By Paul Newman, published by Sutton Publishing at £20. 256pp HBk. ISBN: 0-7509-2008-4

Terror is probably the most elusive of emotions. By its very nature, it must be the most difficult of all emotions to confront, if only because our instinct is naturally either to flee from it or to be so paralysed by it that our reason and analytical faculties are rendered useless in encountering it. How difficult, then, to set out to write about it, to cut it open and analyse it and to explore precisely what has terrified human beings since time immemorial.
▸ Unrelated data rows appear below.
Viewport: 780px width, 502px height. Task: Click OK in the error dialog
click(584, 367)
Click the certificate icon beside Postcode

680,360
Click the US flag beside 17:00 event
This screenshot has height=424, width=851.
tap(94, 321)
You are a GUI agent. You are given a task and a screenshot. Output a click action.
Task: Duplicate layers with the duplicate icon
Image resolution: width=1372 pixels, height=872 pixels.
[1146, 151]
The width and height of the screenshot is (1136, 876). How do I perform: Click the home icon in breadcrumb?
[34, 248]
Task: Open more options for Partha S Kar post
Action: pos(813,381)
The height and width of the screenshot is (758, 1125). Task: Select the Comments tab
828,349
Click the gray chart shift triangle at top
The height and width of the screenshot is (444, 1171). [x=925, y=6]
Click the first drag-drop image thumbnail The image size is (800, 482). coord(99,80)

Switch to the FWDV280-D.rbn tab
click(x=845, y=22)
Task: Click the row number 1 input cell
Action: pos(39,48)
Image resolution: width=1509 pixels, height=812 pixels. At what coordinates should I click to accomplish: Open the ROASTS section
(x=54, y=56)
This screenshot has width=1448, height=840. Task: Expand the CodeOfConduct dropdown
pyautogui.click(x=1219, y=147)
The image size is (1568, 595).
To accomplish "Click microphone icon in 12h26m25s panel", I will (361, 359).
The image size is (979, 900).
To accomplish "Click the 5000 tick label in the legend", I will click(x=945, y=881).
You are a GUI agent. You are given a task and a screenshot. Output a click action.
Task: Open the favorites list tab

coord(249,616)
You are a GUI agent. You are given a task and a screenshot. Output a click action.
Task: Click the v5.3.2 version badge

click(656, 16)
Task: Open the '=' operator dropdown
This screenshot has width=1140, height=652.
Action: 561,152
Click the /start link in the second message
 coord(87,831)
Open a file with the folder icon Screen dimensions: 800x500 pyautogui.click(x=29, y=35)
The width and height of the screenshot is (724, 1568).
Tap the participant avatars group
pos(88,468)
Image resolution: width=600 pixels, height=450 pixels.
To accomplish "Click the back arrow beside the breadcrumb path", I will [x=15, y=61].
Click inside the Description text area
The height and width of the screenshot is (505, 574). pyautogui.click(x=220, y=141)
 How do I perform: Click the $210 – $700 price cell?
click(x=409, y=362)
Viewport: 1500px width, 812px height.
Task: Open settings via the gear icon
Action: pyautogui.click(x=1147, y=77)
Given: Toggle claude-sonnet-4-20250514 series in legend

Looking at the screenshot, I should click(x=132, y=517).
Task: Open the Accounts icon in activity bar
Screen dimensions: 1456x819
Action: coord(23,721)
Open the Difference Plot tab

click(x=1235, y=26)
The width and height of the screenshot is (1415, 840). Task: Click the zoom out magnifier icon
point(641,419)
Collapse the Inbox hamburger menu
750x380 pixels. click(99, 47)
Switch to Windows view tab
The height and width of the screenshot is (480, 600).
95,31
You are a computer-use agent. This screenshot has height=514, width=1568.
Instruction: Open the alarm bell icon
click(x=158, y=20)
But this is precisely what Newman attempts to do. Drawing together a history of the things which have, over the millennia, reduced humanity to terror, he seeks to relate to their historical context matters such as the early medieval terror of leprosy, the later medieval reaction to heresy, the horror engendered in the early modern period (and the 19th century) by the chaos and anarchy produced by social change and disorder, the mythology of late 20th century beliefs (at least in some quarters) in UFOs and alien abductions, and very much more.

The relevance of all of this to WD readers is, of course, the terrors and panics experienced in certain societies under certain social conditions towards those perceived as "witches" and upon whom were pinned the nebulous and essentially unprovable accusations of causing harm to others by means that were difficult, if not impossible, to combat effectively. The book's further relevance can be argued from the perennial fascination of so many pagans for horror literature, the concept of the vampire and the generically "gothic".

Whether it succeeds in the end is a difficult matter to judge. The tendancy of the subject matter to retreat from the objective analysis of the researcher and from all attempts to fix it onto the page ultimately leaves the reader trying to grasp the handfuls of sand which forever run through the fingers. This is understandable and a limitation of the nature of the subject and of the medium for capturing it. However Newman's attempts to understand the nature of terror and its role in society, however and whenever it emerges, is a fascinating and very readable one. Recommended? Oh yes, I think so!